* **Records supplied**
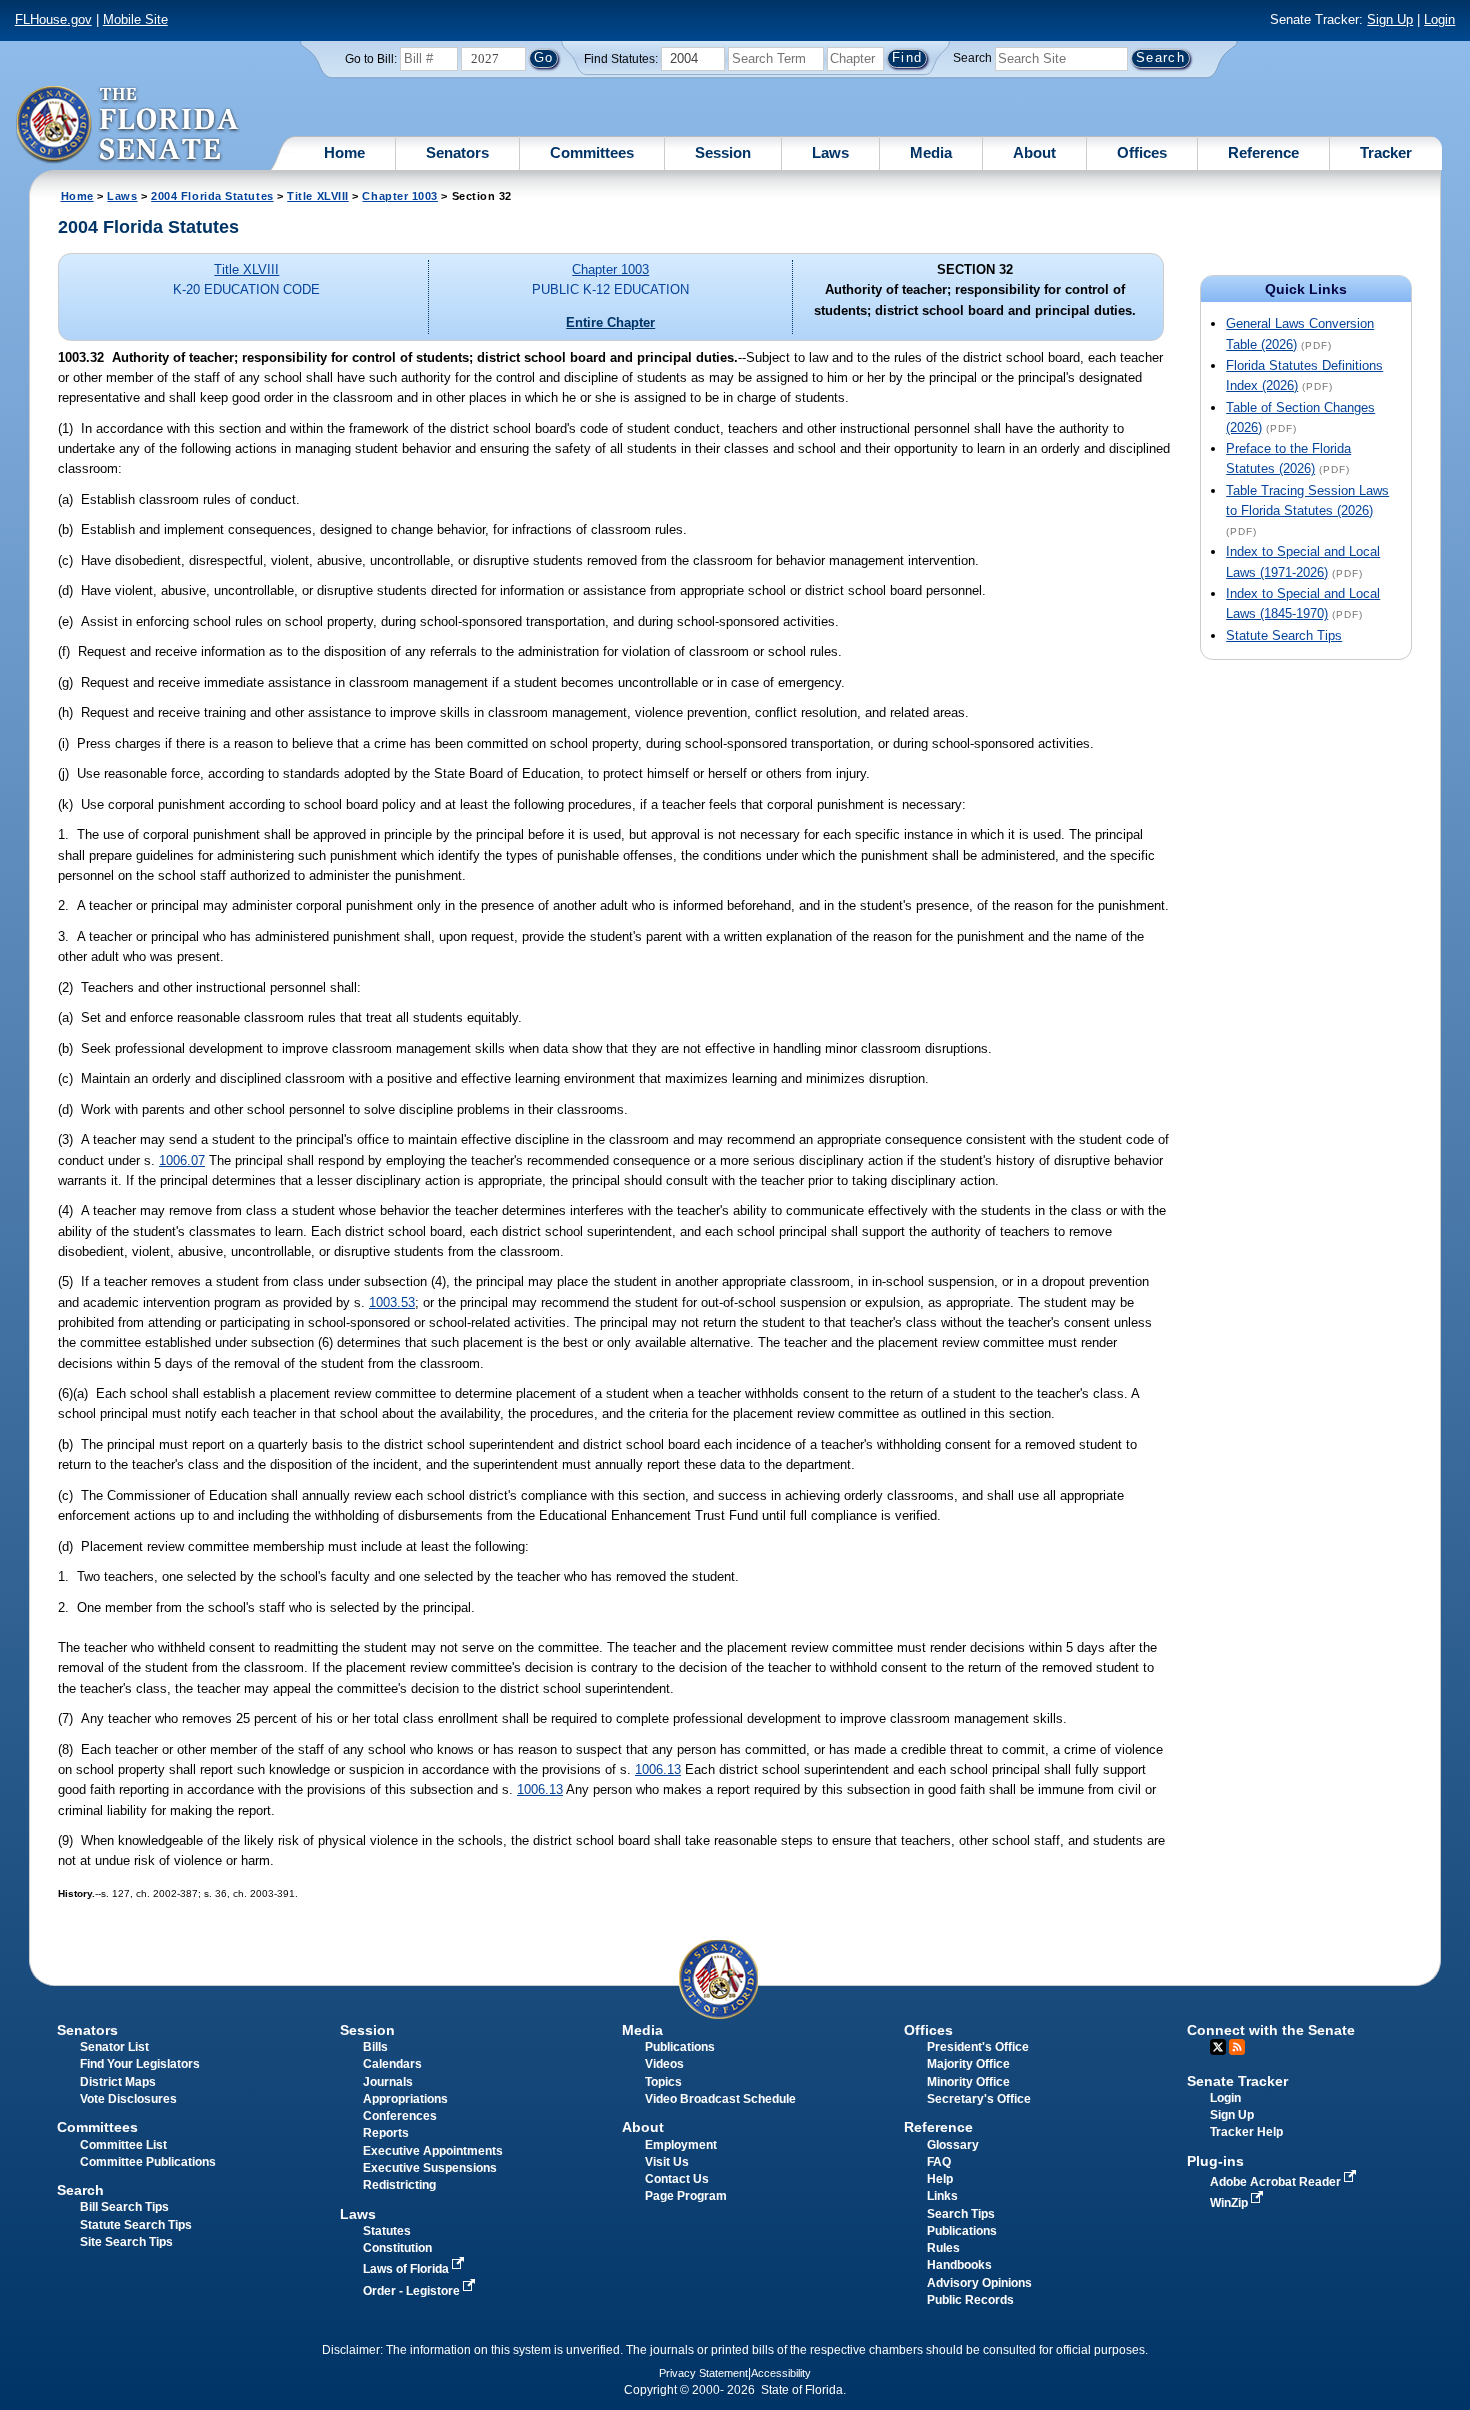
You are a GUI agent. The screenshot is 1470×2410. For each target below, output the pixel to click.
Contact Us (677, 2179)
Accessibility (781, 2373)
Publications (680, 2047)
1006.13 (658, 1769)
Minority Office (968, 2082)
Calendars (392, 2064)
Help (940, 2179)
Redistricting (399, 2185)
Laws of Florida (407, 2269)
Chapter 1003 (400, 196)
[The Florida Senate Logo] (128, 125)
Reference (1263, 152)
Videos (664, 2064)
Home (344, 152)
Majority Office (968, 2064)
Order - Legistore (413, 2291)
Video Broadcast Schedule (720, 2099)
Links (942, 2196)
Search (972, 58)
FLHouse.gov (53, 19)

* **What is required**
Write out, exactly, the lines of the material from the very first through the line containing "Order - Legistore (413, 2291)", and leave out every picture.

* **Your solution**
You are a GUI agent. The screenshot is 1470×2410. For each target below, output the pixel to click.
Contact Us (677, 2179)
Accessibility (781, 2373)
Publications (680, 2047)
1006.13 (658, 1769)
Minority Office (968, 2082)
Calendars (392, 2064)
Help (940, 2179)
Redistricting (399, 2185)
Laws of Florida (407, 2269)
Chapter 1003 (400, 196)
[The Florida Senate Logo] (128, 125)
Reference (1263, 152)
Videos (664, 2064)
Home (344, 152)
Majority Office (968, 2064)
Order - Legistore (413, 2291)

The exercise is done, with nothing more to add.